I am by no means the poster-child for simplicity. I like new shoes and expensive shampoo and keeping plastic baggies full of necessities in my car for that just in case moment. If anything I would be a better representative for the Boy Scouts of America. Their motto: Always be prepared.
Is there such a thing?
I tend to believe in the law of “extra.” I like to have “extra” in my cupboard just in case I need something. Inside my purse alone I am prepared for a medical or natural disaster with “extra” band-aids, Advil, floss, a pocket knife and chapstick. I tend to anticipate what I might need and then make sure I have it. (and probably extra of it, too). Now, there is nothing wrong with being prepared, except when you (like me) may plan, prepare and purchase in order to be too prepared.
Yes, I think there is a something to be said about being too prepared. If I am honest, my effort to be prepared often stems from my lack of trust that someone or something else may actually provide for me. I think the temptation to hoard and buy more than we need is often a result of fear. What happens if I don’t have_____? or What will I do if I run out of ______? Sometimes I wonder if having one more or buying a little extra leads to a false sense of security. How often does being “prepared” correlate to feeling like somehow we’re in control?

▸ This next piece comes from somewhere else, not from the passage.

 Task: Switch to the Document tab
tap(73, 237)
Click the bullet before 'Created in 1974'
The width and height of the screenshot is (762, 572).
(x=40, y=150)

Over the past 6 months many things in my life have started to change, and not because I made some valiant effort to reshape my spending or my lifestyle. No, more so because we are creatures who learn to adapt. And I am learning how to adapt to this new place; a place that is not defined as much by preparing and planning for tomorrow, but rather is more focused on today.
It’s helped me re-think about what it means to live for today? Things take longer here. I buy bread at the local bakery for one day or maybe two. I buy eggs when I need them from la tienda on the corner. And it changes the way you shop at the grocery store when you have to carry home whatever you buy. The obvious result: I buy less. Running errands has a new meaning when you don’t have a car to aid you in the speed and efficiency that correlates with the word “running.” So, I walk for my errands. Somehow the phrase “walking errands” does not exactly have the same ring. This is not to say walking is better than driving. In fact sometimes I really wish I had a car, but I don’t. And the truth is it has been good for me. It’s been a way to slow down, do less and it has made me realize what life is like for the 91% of people in our world who don’t own a car. (for a much more inspiring description of living car free, check out my friend Kelly’s recent post)
He Said What?
When Jesus tells his disciples, Therefore do not worry about tomorrow, I think he actually means it.
do. not. worry. about. tomorrow.
Maybe implied in that is also, “Do not hoard. Do not over prepare. Do not buy one more just in case. Do not believe the falsehood that says you can be in control.” Maybe Jesus’ words are a reminder to his disciples (and to us) that there is something beautiful, albeit difficult about saying, ok. I’m going to trust you to provide. I’m going to live with less, so I can experience more.